- _Supplied text_:
= Beginning of Section =
Recommended treatment for herpes zoster ophthalmicus (HZO) in setting of systemic immunocompromise is intravenous acyclovir 10 mg/kg 3 times per day for 7 days, followed by oral acyclovir 800 mg to 1 g 3-5 times per day for an additional 7 days. This regimen is most effective when started within 72 hours of onset of the vesicular lesions.

Oral acyclovir has been demonstrated in a randomized clinical trial to reduce the shedding of the virus from the vesicles, decrease systemic spreading of the virus, and reduce the severity and duration of HZO complications (eg, dendritic keratitis, stromal keratitis, uveitis). However, oral acyclovir does not affect the incidence, severity, or duration of postherpetic neuralgia.
= End of Section =
- _Work task A_: From the herpes zoster ophthalmicus passage, quote the part that opens with the words containing "Recommended treatment for" and closes with "the vesicular lesions.".
- _Work task B_: Write what comes next in the passage on treating herpes zoster ophthalmicus, continuing from its last sentence.

Entries taken from a collection:
= Beginning of Section =
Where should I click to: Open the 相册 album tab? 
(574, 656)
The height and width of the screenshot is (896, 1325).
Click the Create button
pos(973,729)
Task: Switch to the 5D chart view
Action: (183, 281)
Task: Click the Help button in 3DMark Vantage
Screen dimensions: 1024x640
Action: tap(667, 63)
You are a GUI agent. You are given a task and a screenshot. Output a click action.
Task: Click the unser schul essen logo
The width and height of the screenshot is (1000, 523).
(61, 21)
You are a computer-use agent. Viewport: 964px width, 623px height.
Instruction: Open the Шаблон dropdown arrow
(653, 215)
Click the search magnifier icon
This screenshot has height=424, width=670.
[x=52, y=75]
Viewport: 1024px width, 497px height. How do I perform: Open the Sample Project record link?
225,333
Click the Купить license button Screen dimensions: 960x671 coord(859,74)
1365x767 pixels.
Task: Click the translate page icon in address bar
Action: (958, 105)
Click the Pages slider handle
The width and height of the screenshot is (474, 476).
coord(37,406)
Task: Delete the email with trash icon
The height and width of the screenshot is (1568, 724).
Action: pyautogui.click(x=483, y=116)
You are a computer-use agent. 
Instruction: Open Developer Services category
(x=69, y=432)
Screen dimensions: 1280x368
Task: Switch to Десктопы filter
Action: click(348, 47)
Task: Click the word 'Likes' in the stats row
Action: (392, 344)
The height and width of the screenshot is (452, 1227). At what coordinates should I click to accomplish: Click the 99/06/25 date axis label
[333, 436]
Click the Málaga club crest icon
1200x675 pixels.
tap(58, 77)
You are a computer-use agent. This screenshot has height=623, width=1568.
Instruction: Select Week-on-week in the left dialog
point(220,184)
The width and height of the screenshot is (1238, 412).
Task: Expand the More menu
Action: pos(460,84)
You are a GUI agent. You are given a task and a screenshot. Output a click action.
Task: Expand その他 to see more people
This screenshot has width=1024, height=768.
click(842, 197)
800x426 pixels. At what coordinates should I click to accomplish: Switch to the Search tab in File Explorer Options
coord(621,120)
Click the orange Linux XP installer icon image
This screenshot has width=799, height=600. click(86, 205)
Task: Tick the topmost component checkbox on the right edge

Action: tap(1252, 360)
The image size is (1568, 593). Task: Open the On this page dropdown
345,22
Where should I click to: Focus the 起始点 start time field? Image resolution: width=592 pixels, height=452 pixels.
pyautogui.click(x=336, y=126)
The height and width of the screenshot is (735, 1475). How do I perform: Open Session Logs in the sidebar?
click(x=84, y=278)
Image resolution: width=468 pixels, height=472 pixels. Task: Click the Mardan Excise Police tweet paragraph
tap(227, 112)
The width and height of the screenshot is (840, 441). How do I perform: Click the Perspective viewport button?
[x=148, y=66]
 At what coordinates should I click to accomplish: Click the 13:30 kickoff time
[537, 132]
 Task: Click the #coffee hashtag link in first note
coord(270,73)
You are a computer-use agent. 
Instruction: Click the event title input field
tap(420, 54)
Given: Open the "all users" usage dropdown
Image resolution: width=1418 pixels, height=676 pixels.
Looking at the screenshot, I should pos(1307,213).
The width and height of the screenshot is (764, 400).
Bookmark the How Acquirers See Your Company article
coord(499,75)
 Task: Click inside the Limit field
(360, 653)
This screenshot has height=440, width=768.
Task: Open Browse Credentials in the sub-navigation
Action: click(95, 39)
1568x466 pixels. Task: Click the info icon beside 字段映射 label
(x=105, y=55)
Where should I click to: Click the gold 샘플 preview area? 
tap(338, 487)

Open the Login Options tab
= End of Section =
- _Written answer A_:
Recommended treatment for herpes zoster ophthalmicus (HZO) in setting of systemic immunocompromise is intravenous acyclovir 10 mg/kg 3 times per day for 7 days, followed by oral acyclovir 800 mg to 1 g 3-5 times per day for an additional 7 days. This regimen is most effective when started within 72 hours of onset of the vesicular lesions.

- _Written answer B_:
Famciclovir 500 mg 3 times per day for 7 days and valacyclovir 1000 mg 3 times per day for 7 days can be considered as alternative therapeutic options. However, use of valacyclovir has been associated with increased risk of thrombotic thrombocytopenic purpura and hemolytic-uremic syndrome in setting of concurrent HIV infection, If HZO is unresponsive to acyclovir, famciclovir, or valacyclovir, intravenous foscarnet should be considered. 

If intraocular inflammation is present, a topical cycloplegic agent (ie, scopolamine 0.25% tid) and a topical steroid (ie, prednisolone acetate 1% q1-2h) should be started.

Topical capsaicin, oral amitriptyline or gabapentin  may be useful in reducing the symptoms of postherpetic neuralgia.